Exercise aim: Please identify each line in the data below that contains the word "pixels", and copy every such line in full.

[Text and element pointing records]
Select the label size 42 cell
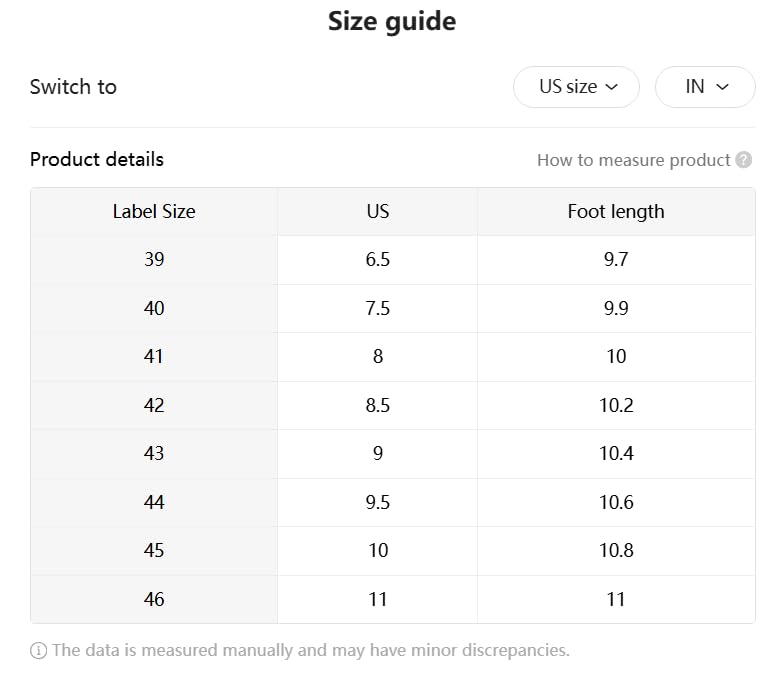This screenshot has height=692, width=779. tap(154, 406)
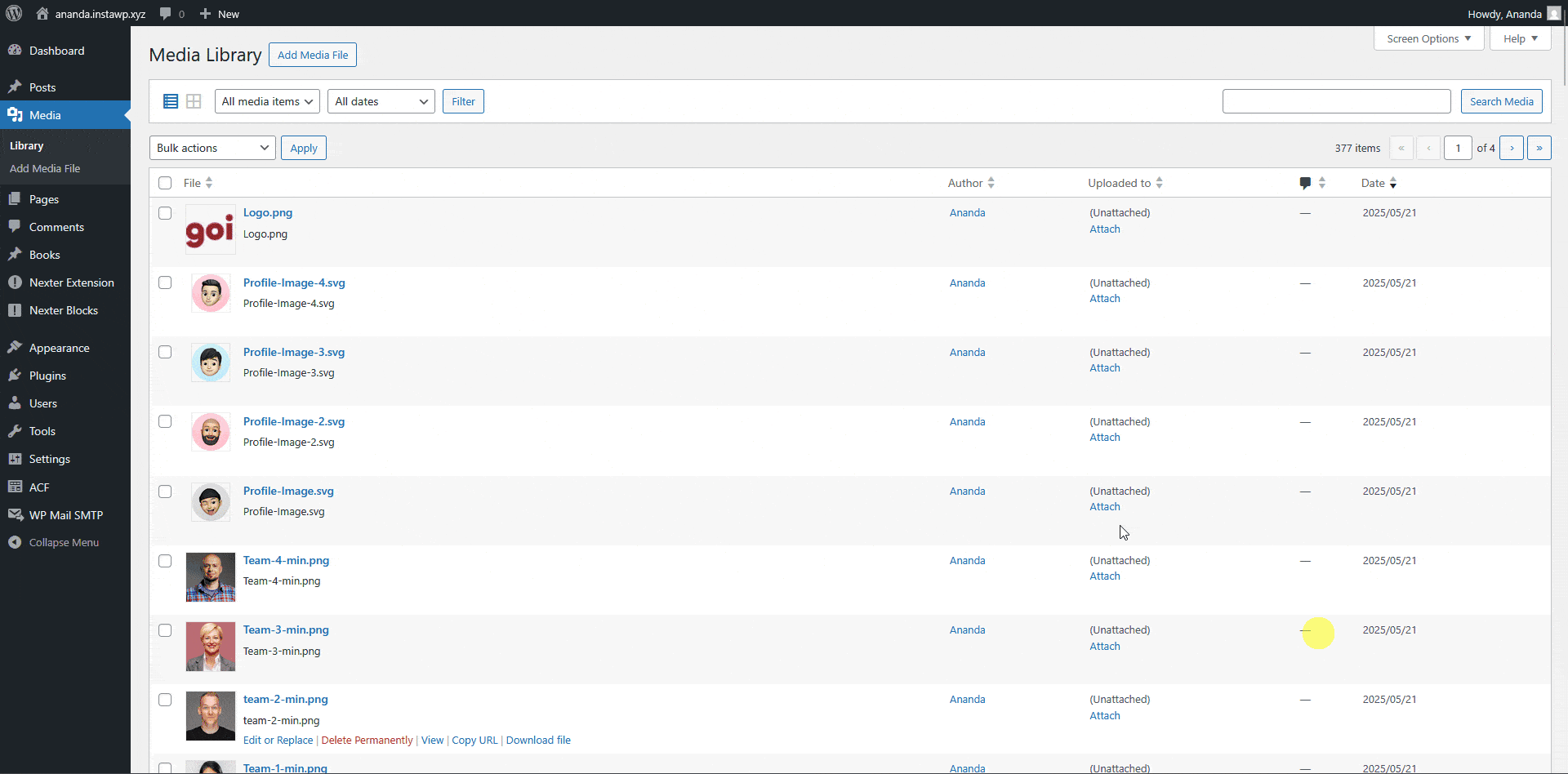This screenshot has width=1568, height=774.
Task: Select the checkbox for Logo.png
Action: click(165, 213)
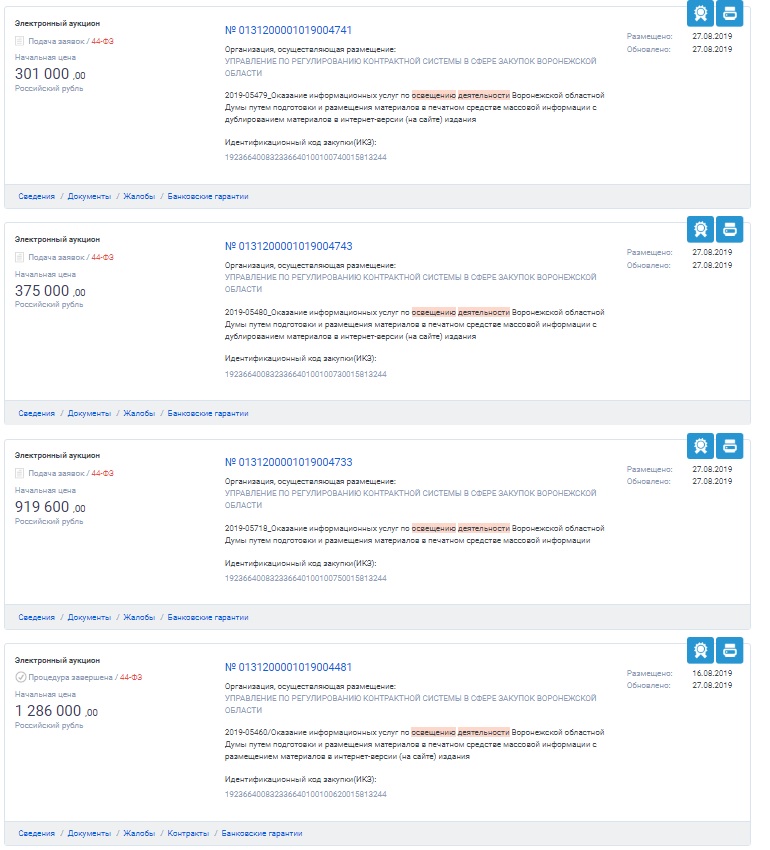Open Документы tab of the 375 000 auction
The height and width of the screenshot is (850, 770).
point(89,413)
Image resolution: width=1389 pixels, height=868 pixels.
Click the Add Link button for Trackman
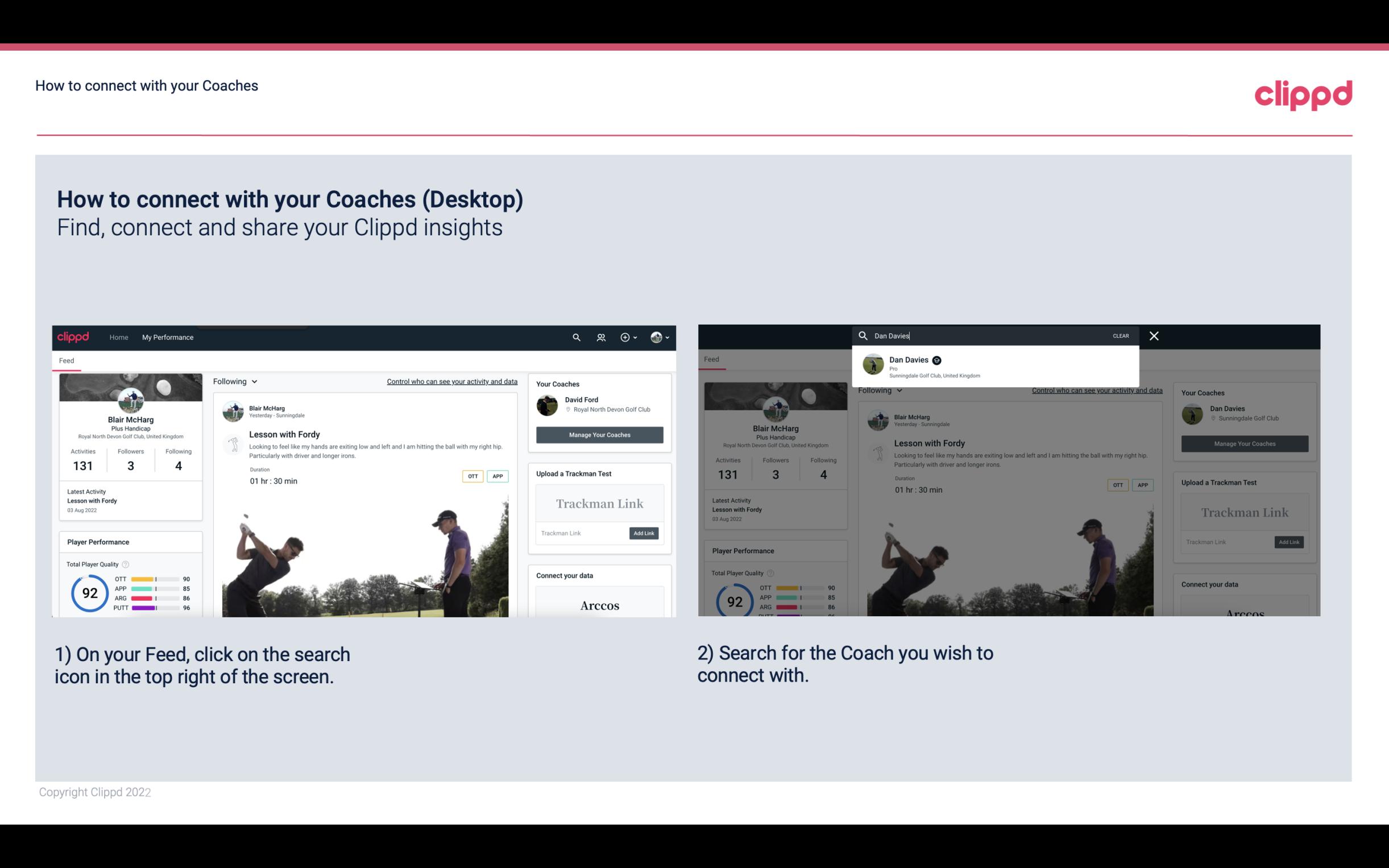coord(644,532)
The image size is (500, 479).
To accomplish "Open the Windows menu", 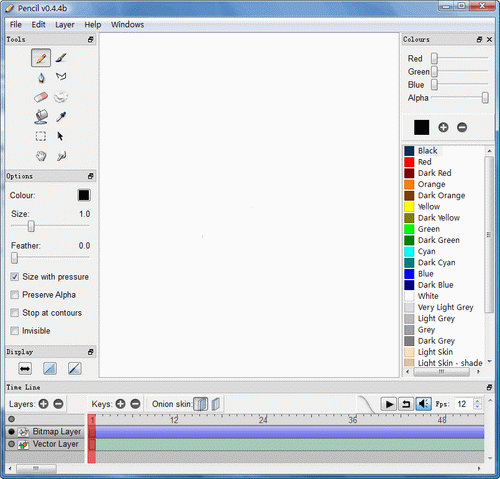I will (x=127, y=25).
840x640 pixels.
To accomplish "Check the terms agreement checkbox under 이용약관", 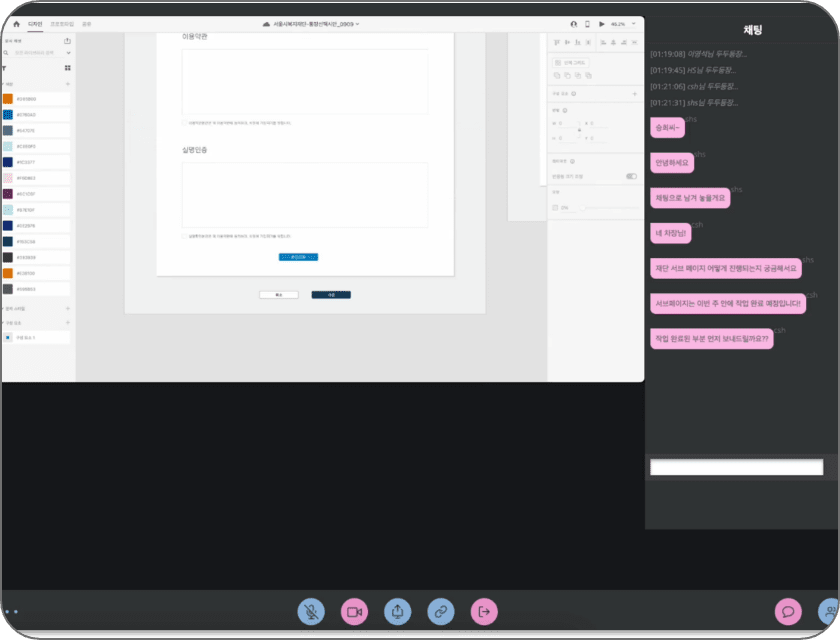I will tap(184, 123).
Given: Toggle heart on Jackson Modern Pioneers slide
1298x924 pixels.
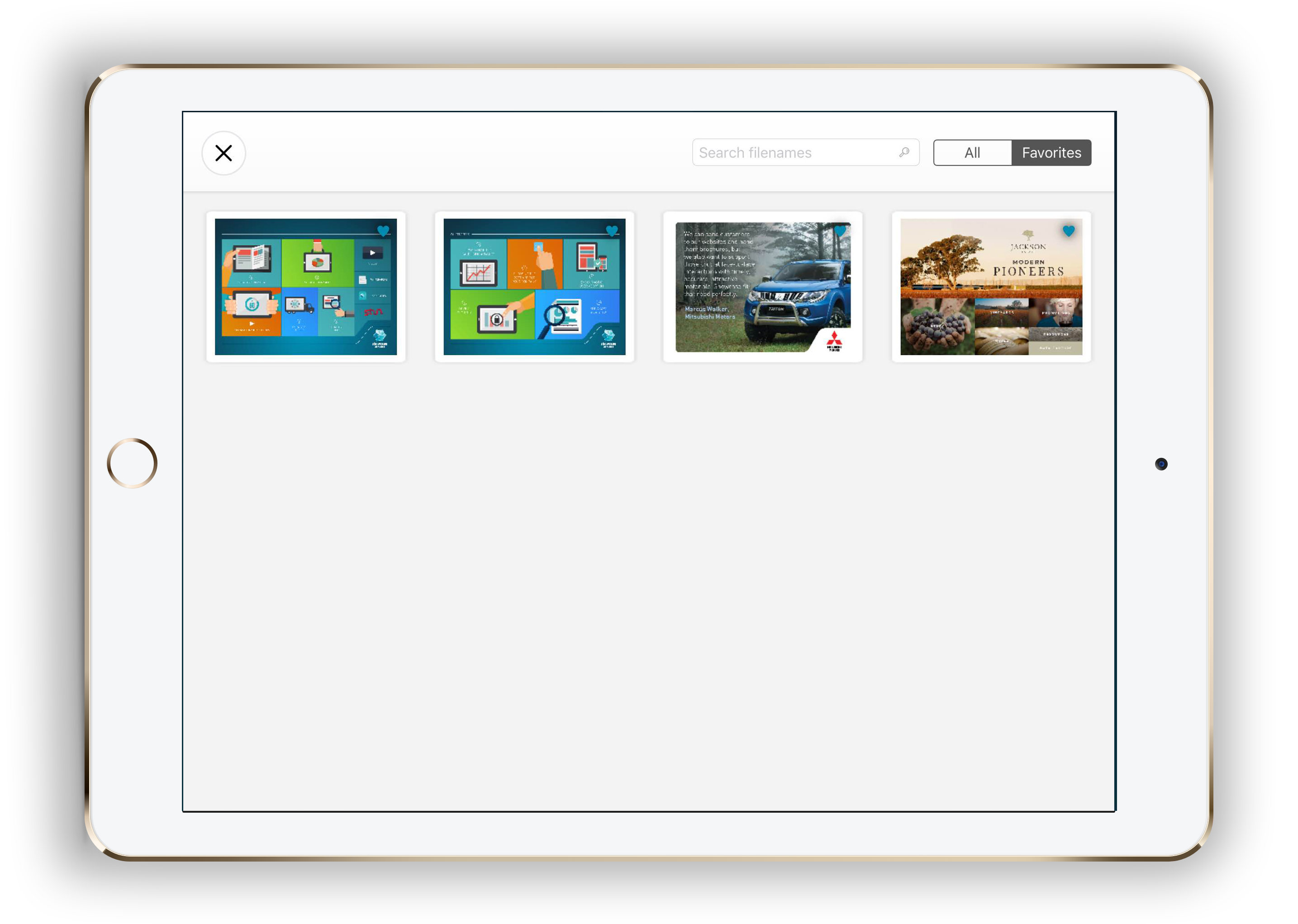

Written answer:
Image resolution: width=1389 pixels, height=868 pixels.
840x640 pixels.
1298x924 pixels.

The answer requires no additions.